Each 'instance draw' is doing one glUniform4iv and one glDrawElements call via Emscripten's regular WebGL2 shim, e.g. 50k calls across the WASM/JS boundary per 120Hz frame, and I'm pretty sure the vast bulk of the execution time is inside the WebGL2 implementation and the actual call overhead from WASM to JS is negligible (also see: https://hacks.mozilla.org/2018/10/calls-between-javascript-a... - e.g. wasm-to-js call overhead is in the nanoseconds area since around 2018).

Still, very cool idea to have this command batching, but I doubt that the performance improvement can be explained with the WASM-JS call overhead alone, there must be something else going on (maybe it's as simple as the command buffer approach being more cache-friendly, or the tight decoding loop on the JS side allowing more JIT optimizations by the JS engine - but the differences you saw are still baffling, because IME 10k fairly simple operations in 25 or 10 milliseconds (e.g. 40 or 100fps) are not enough too see much of a difference by CPU caches or inefficient JIT code generation, and by far most of the time should be spent inside the WebGL2 implementation, and that should be the same no matter if a traditional shim or the command buffer approach is used).

Thanks for the feedback! You're absolutely right to question this.

Just to clarify, my benchmark was using Canvas2D, not WebGL, that's why the numbers are much lower than your WebGL2 example. Based on your comment I actually removed the command batching to test the difference, and yeah, the batching optimization is smaller than I initially thought. WebCC with batched commands hits ~100 FPS, without batching it's ~86 FPS, and Emscripten is ~40 FPS. So the batching itself only contributes about ~14 FPS.

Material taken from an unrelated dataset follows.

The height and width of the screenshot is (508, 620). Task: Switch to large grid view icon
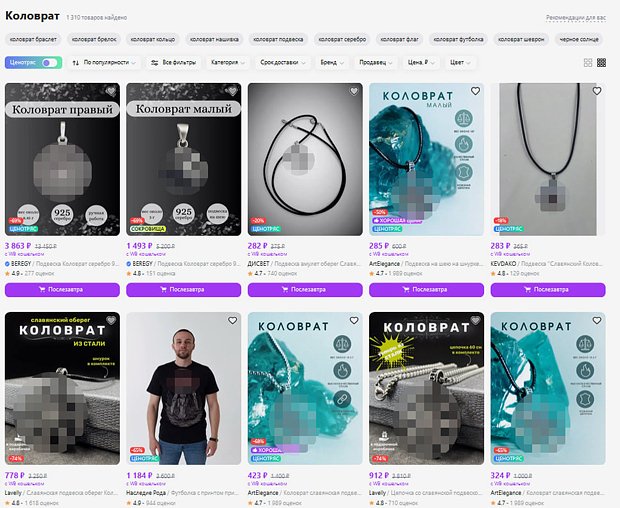tap(588, 62)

The bigger performance difference compared to Emscripten seems to come from how Canvas2D operations are handled. Emscripten uses their val class for JS interop which wraps each canvas call in their abstraction layer. WebCC writes raw commands (opcode + arguments) directly into a buffer that the JS side decodes with a tight switch statement. The JS decoder already has direct references to canvas objects and can call methods immediately without property lookups or wrapper overhead. With 10k draw calls per frame, these small per-call differences (property access, type boxing/unboxing, generic dispatch) compound significantly.

  • > Emscripten uses their val class for JS interop which wraps each canvas call in their abstraction layer.

    This is an C++ embind thing right? At least the WebGL2 shim doesn't use that (and IMHO embind should never be used when performance matters), but that might actually explain a lot of the difference.